Data for processing:
______

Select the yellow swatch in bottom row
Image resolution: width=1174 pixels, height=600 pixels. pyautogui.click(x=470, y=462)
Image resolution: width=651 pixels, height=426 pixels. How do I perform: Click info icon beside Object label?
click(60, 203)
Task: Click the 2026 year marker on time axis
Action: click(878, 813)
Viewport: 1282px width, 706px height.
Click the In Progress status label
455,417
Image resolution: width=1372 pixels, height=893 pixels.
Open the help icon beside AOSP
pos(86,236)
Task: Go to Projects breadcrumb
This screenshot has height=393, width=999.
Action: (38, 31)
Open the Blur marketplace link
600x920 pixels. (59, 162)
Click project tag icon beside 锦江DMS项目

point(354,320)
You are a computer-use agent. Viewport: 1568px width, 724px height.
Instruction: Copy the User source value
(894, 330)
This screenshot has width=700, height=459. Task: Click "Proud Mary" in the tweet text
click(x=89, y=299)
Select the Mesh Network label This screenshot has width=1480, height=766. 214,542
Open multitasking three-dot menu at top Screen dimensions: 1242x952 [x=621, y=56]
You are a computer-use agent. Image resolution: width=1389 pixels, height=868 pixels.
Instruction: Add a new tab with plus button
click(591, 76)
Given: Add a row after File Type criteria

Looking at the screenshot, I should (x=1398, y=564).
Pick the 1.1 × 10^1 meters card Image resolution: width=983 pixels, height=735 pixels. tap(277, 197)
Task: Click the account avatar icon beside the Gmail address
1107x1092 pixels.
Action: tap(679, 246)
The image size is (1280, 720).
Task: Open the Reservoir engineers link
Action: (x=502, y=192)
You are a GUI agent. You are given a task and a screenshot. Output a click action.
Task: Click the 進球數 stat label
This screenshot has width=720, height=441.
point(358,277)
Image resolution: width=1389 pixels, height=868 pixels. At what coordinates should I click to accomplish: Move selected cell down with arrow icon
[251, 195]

______

The problem:
Update the data above by changing every "Instruction" to "Command" and leaving everything else as it is.

Result for this task:
Select the yellow swatch in bottom row
Image resolution: width=1174 pixels, height=600 pixels. pyautogui.click(x=470, y=462)
Image resolution: width=651 pixels, height=426 pixels. How do I perform: Click info icon beside Object label?
click(60, 203)
Task: Click the 2026 year marker on time axis
Action: click(878, 813)
Viewport: 1282px width, 706px height.
Click the In Progress status label
455,417
Image resolution: width=1372 pixels, height=893 pixels.
Open the help icon beside AOSP
pos(86,236)
Task: Go to Projects breadcrumb
This screenshot has height=393, width=999.
Action: (38, 31)
Open the Blur marketplace link
600x920 pixels. (59, 162)
Click project tag icon beside 锦江DMS项目

point(354,320)
You are a computer-use agent. Viewport: 1568px width, 724px height.
Command: Copy the User source value
(894, 330)
This screenshot has width=700, height=459. Task: Click "Proud Mary" in the tweet text
click(x=89, y=299)
Select the Mesh Network label This screenshot has width=1480, height=766. 214,542
Open multitasking three-dot menu at top Screen dimensions: 1242x952 [x=621, y=56]
You are a computer-use agent. Image resolution: width=1389 pixels, height=868 pixels.
Command: Add a new tab with plus button
click(591, 76)
Given: Add a row after File Type criteria

Looking at the screenshot, I should (x=1398, y=564).
Pick the 1.1 × 10^1 meters card Image resolution: width=983 pixels, height=735 pixels. tap(277, 197)
Task: Click the account avatar icon beside the Gmail address
1107x1092 pixels.
Action: tap(679, 246)
The image size is (1280, 720).
Task: Open the Reservoir engineers link
Action: (x=502, y=192)
You are a GUI agent. You are given a task and a screenshot. Output a click action.
Task: Click the 進球數 stat label
This screenshot has width=720, height=441.
point(358,277)
Image resolution: width=1389 pixels, height=868 pixels. At what coordinates should I click to accomplish: Move selected cell down with arrow icon
[251, 195]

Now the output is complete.